— Start —

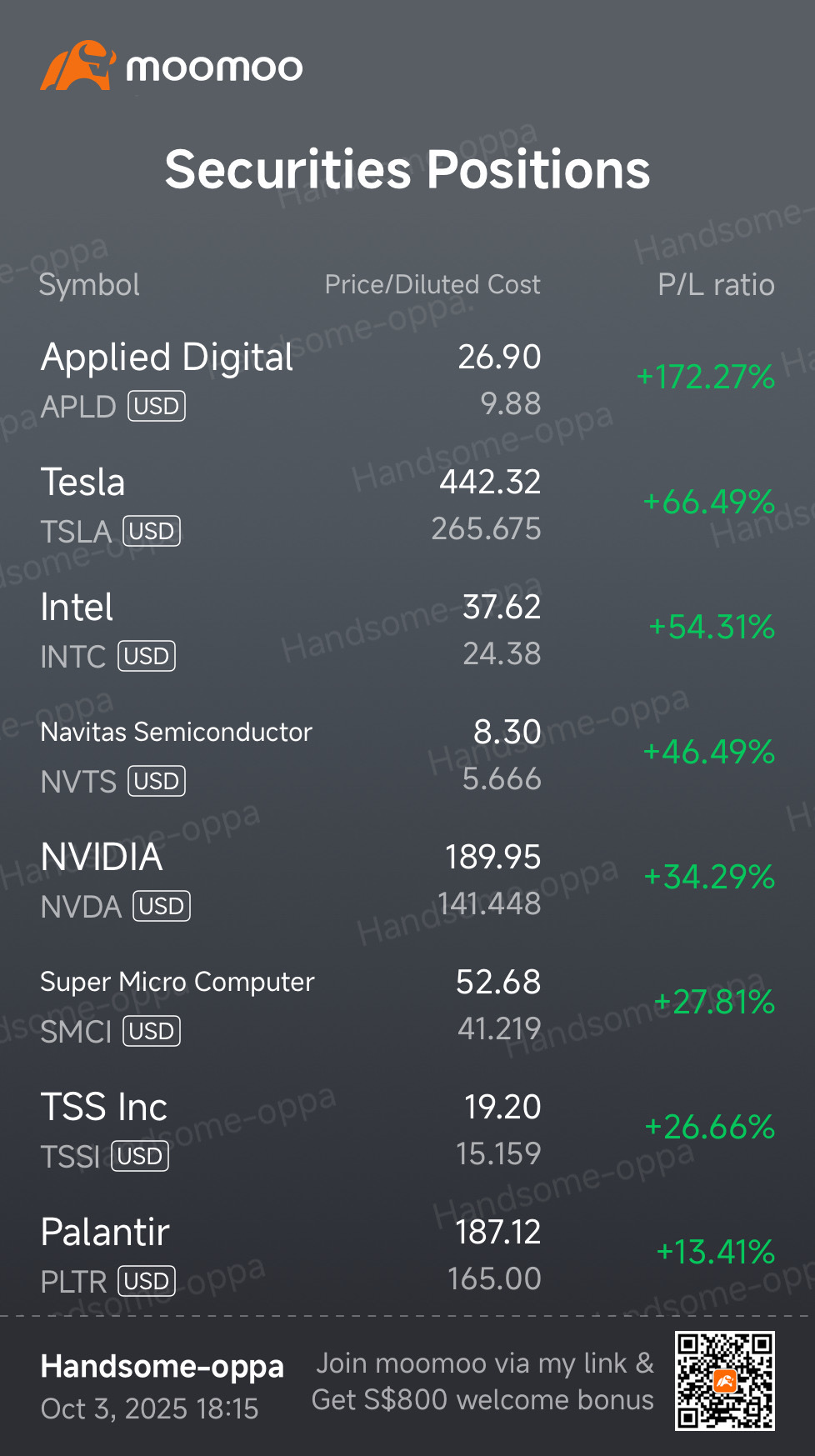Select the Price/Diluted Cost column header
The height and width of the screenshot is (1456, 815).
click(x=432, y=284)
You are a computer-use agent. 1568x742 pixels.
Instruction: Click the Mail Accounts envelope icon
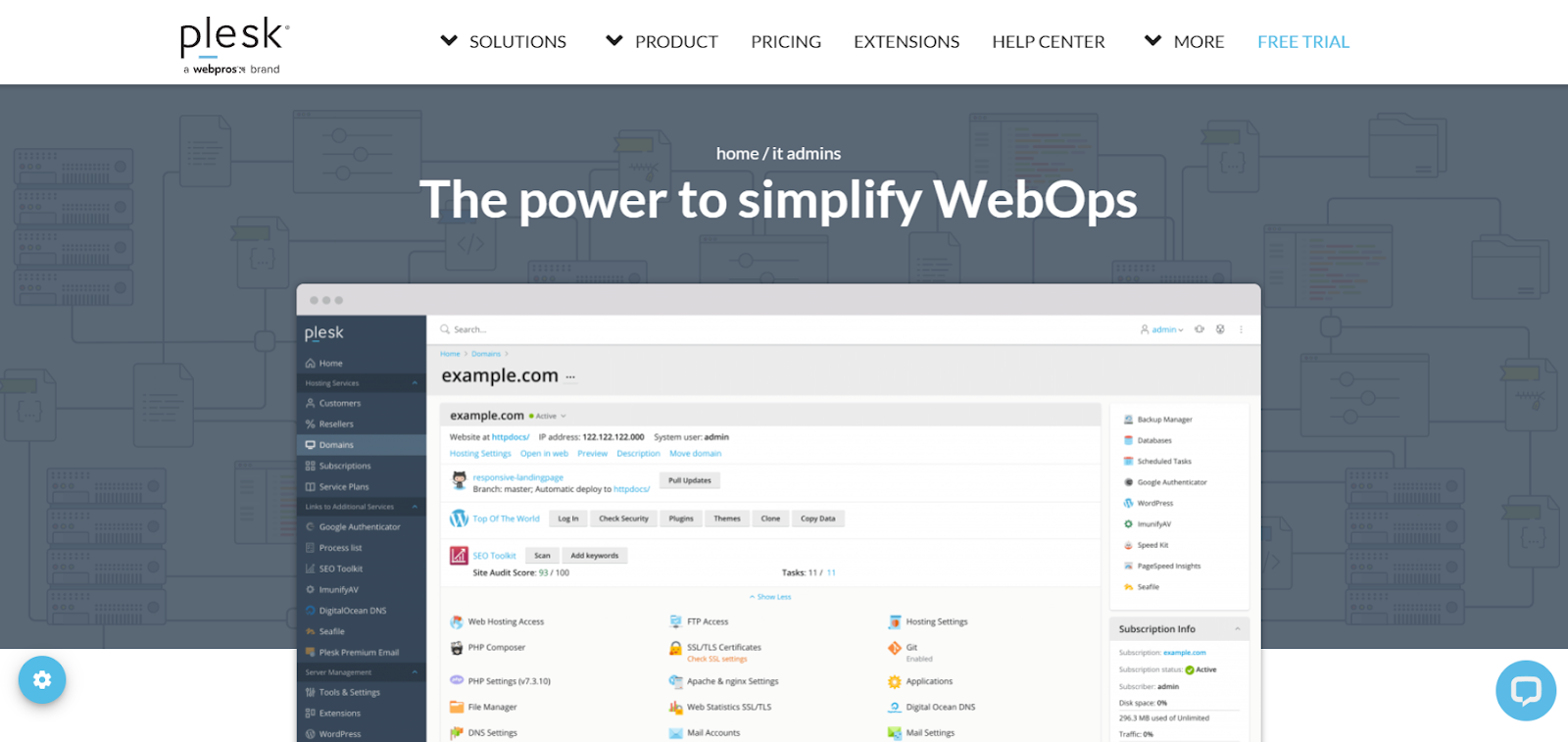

— End —

## SHORT EXERCISE
Put every line of the records above into a numbered list, leaving out blank lines and the pictures.

## RESULT
1. Select the Price/Diluted Cost column header
2. The height and width of the screenshot is (1456, 815).
3. click(x=432, y=284)
4. You are a computer-use agent. 1568x742 pixels.
5. Instruction: Click the Mail Accounts envelope icon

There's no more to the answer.